■ The problem
Across the listing below, count the lines that mention the string "link". Reply with the figure only.

------ Data extracts ------

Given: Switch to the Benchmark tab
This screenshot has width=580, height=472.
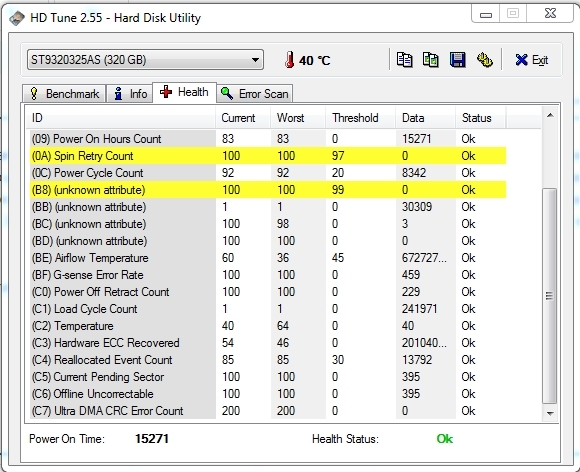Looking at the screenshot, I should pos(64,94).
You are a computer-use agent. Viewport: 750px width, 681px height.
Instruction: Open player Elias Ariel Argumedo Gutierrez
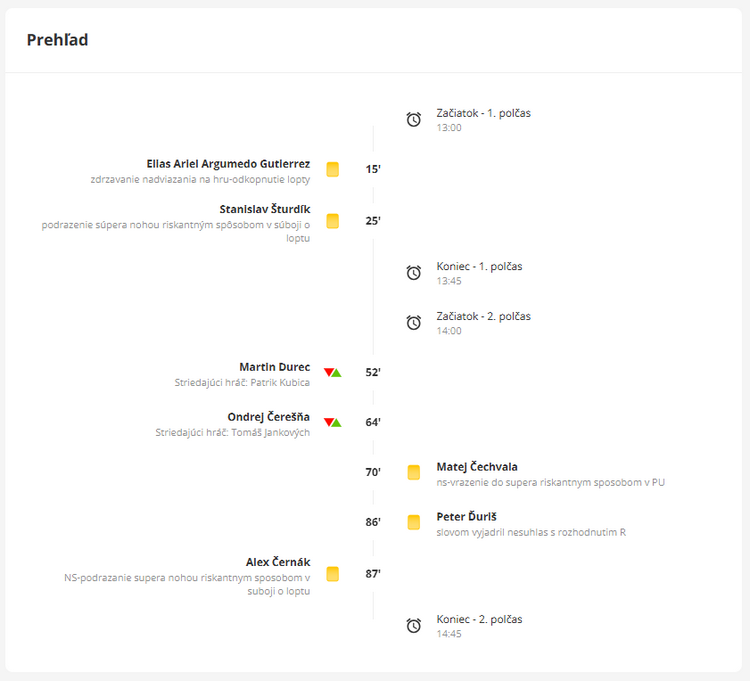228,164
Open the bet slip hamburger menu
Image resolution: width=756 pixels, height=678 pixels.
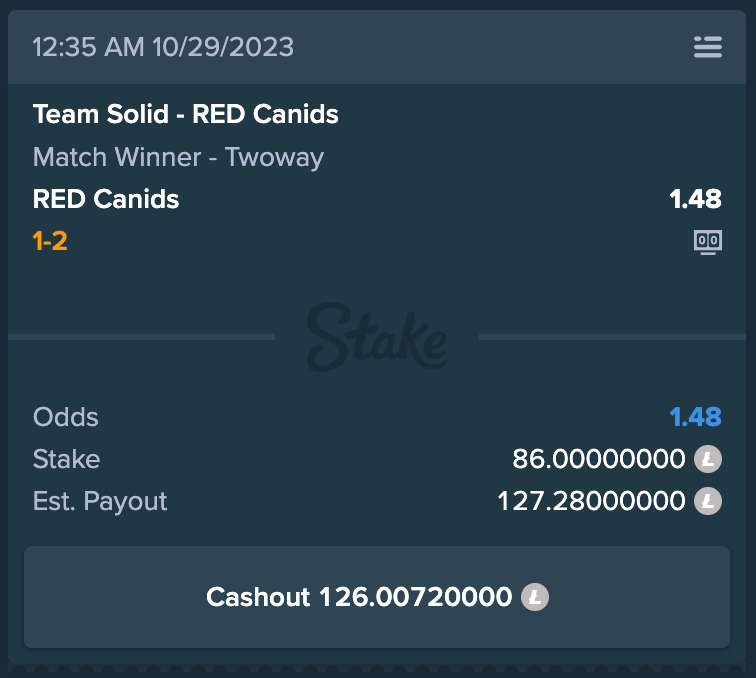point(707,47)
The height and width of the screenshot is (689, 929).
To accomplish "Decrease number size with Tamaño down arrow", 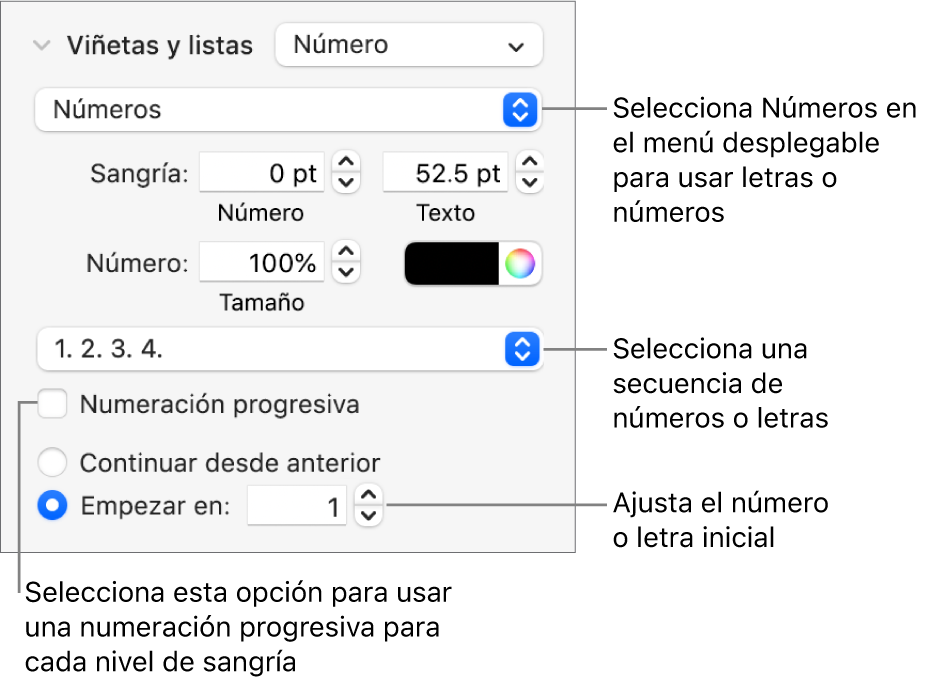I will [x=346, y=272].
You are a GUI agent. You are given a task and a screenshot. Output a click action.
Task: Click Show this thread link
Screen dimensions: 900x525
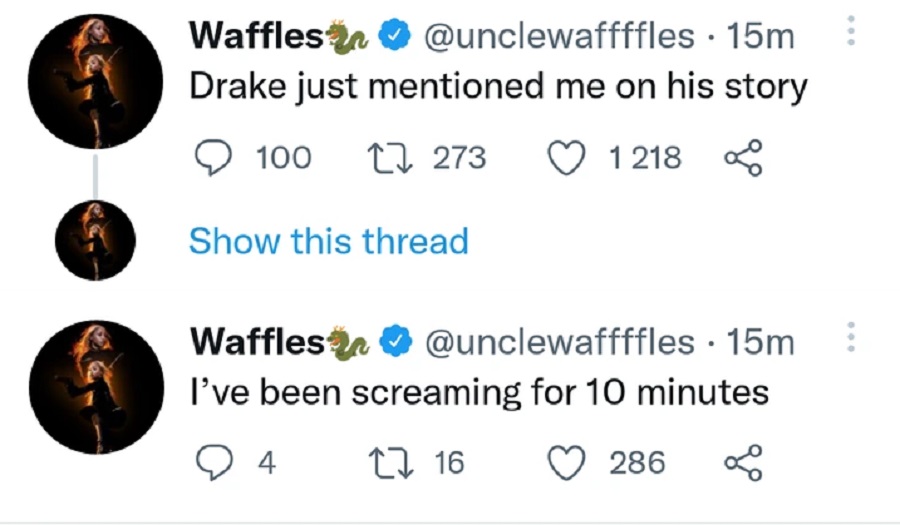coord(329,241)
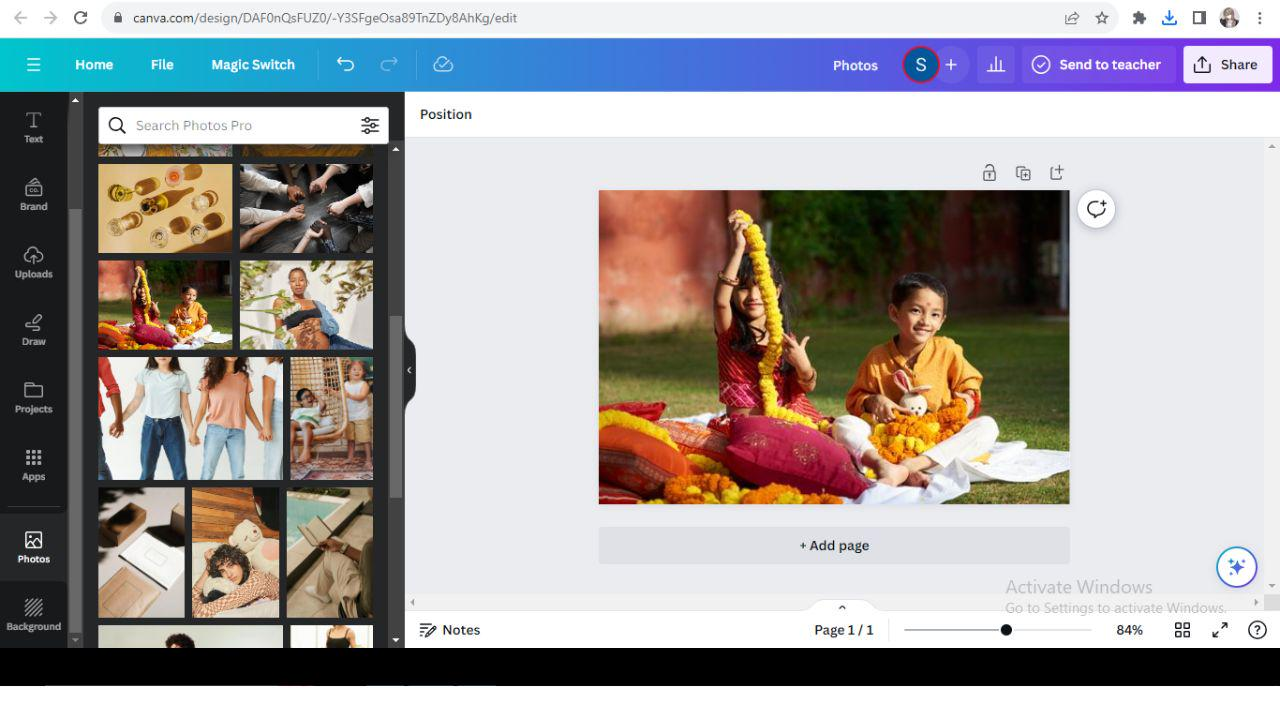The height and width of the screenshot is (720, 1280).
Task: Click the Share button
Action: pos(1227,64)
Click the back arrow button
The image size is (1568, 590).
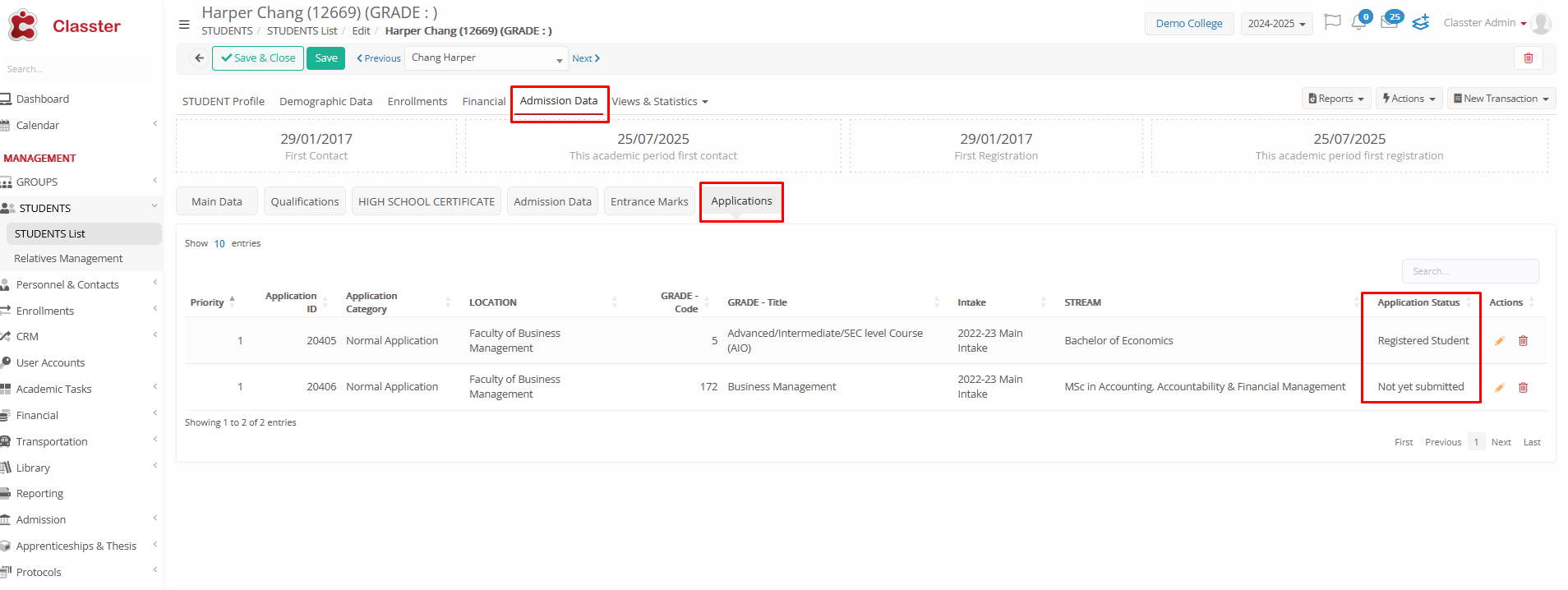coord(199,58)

------
------ Data extracts ------

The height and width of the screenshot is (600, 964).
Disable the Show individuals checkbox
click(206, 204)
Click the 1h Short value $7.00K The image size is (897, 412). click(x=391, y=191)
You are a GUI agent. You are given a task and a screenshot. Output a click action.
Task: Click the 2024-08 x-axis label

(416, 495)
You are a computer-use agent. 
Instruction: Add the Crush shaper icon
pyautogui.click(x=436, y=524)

------
------ Data extracts ------

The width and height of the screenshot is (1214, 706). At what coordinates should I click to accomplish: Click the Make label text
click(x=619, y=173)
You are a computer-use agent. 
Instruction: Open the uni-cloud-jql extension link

------

■ Response to this exercise
2